Marcus Aurelius was a preeminent stoic philosopher, but still found time to be the Emperor of Rome from 161 to 180 AD. This quotation is from his personal journals, now known as the Meditations, where he admonishes the reader for being such a procrastinating worrywart. It would be pretty harsh of him, were he not also the intended reader (journal, remember?). You can think of Aurelius as your own personal Jiminy Cricket but with fewer dance numbers and more facial hair.
Upon revisiting Meditations, we found striking similarities between stoicism and Buddhism.
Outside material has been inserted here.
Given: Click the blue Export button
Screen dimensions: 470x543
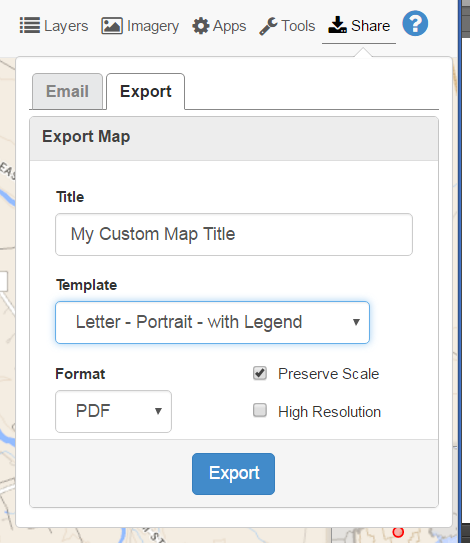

We were not the first to make this connection, in fact author Nassim Taleb apparently once quipped, “a Stoic is a Buddhist with attitude.” We agree. Stoicism is the philosophical whiskey to Buddhism's beer. It's a Buddhism sandwich with a side of spicy “get your crap together.” Those are technical definitions.
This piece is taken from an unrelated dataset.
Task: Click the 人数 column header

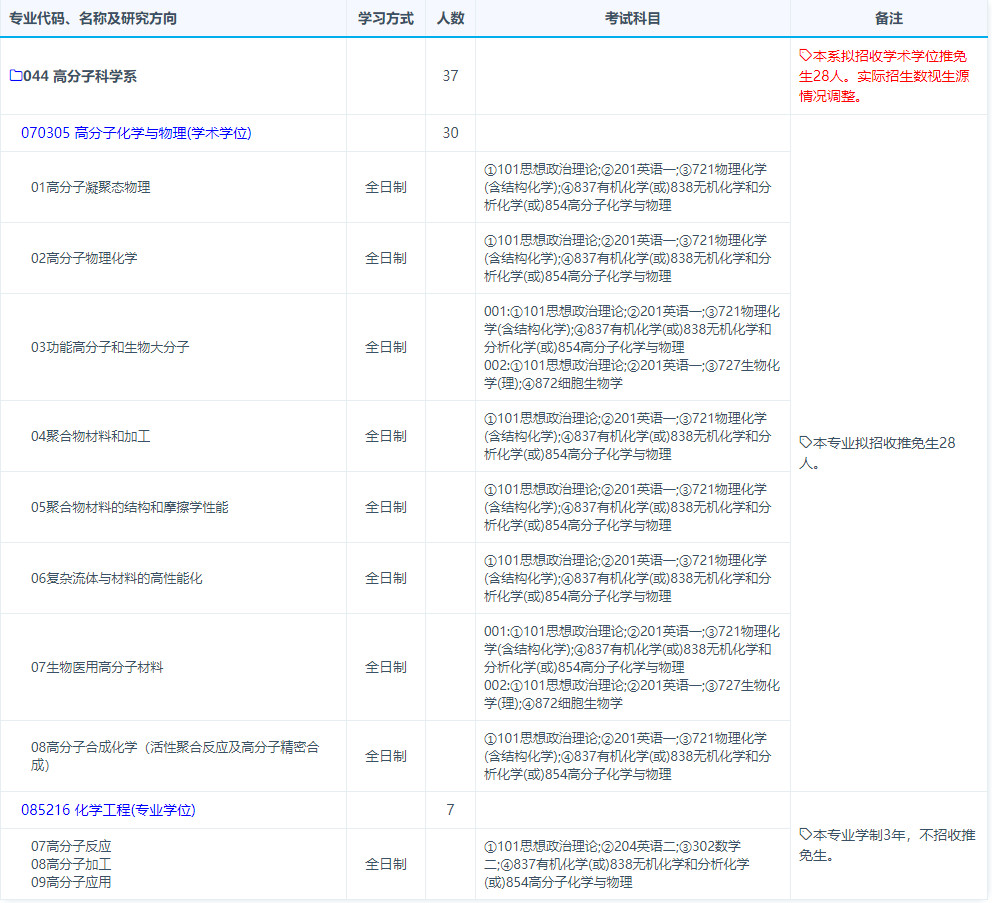Action: [x=450, y=18]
After the past several years, with too much time worrying about things beyond our control, and consequently getting too little done, Aurelius' Meditations is a much-needed kick in the pants.
We love this particular quotation’s simplicity, a call to put down all of the “what ifs” that daily life elicits, and to focus on the here and now. We also love the translation (from the original Greek) of the word “confine.” In the same way that an artist needs constraints, and babies prefer swaddling to flailing legs and arms, the word “confine” shows us how useful limits can be. It invites us to restrict your far-reaching consciousness to only what is in front of you. There’s a reason that mindfulness is called being “present,” folks! Maybe it's time to put aside the mental barrage of countless concerns that are beyond our control, both temporally (the past and the future), and spatially (there vs. here).
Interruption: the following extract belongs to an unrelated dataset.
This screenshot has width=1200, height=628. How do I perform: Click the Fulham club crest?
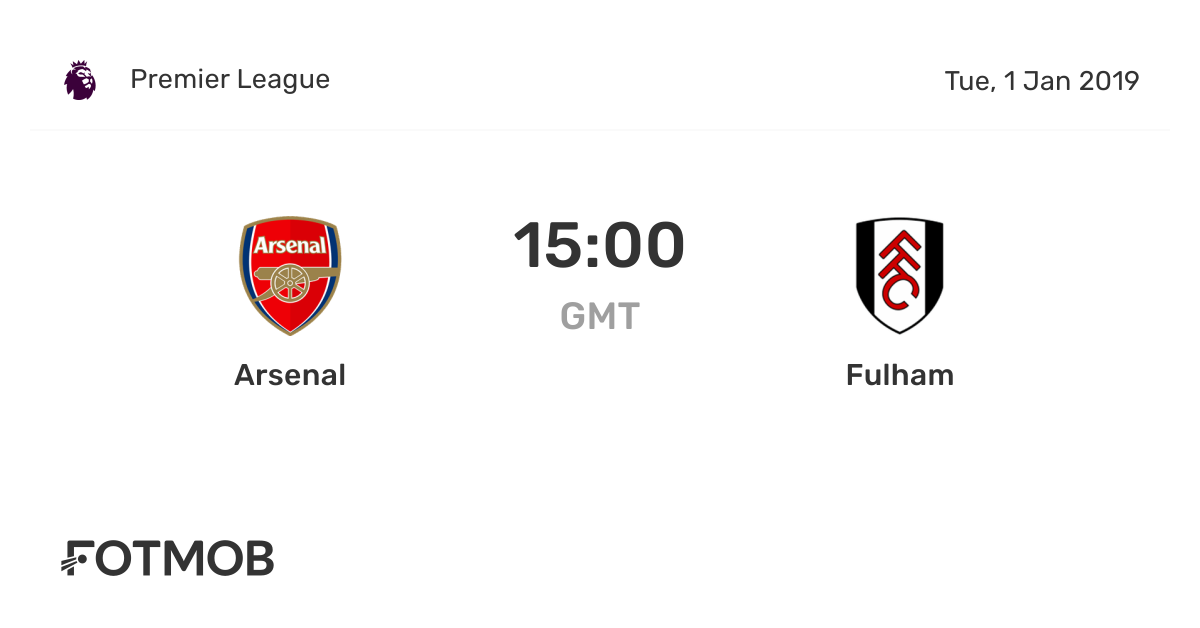pos(900,276)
In our illustration, two cones, future and past, taper to a central moment under an assault of imagined swords. The cones form the shape of an hourglass or if you want to get really nerdy, a Minkowski space-time diagram. The swords fall outside of the possible future and past paths, showing the pointlessness of idle worry, leaving the wide-open space of possibility that only focus can manifest.
Our favorite copy of Meditations is from Penguin Classics.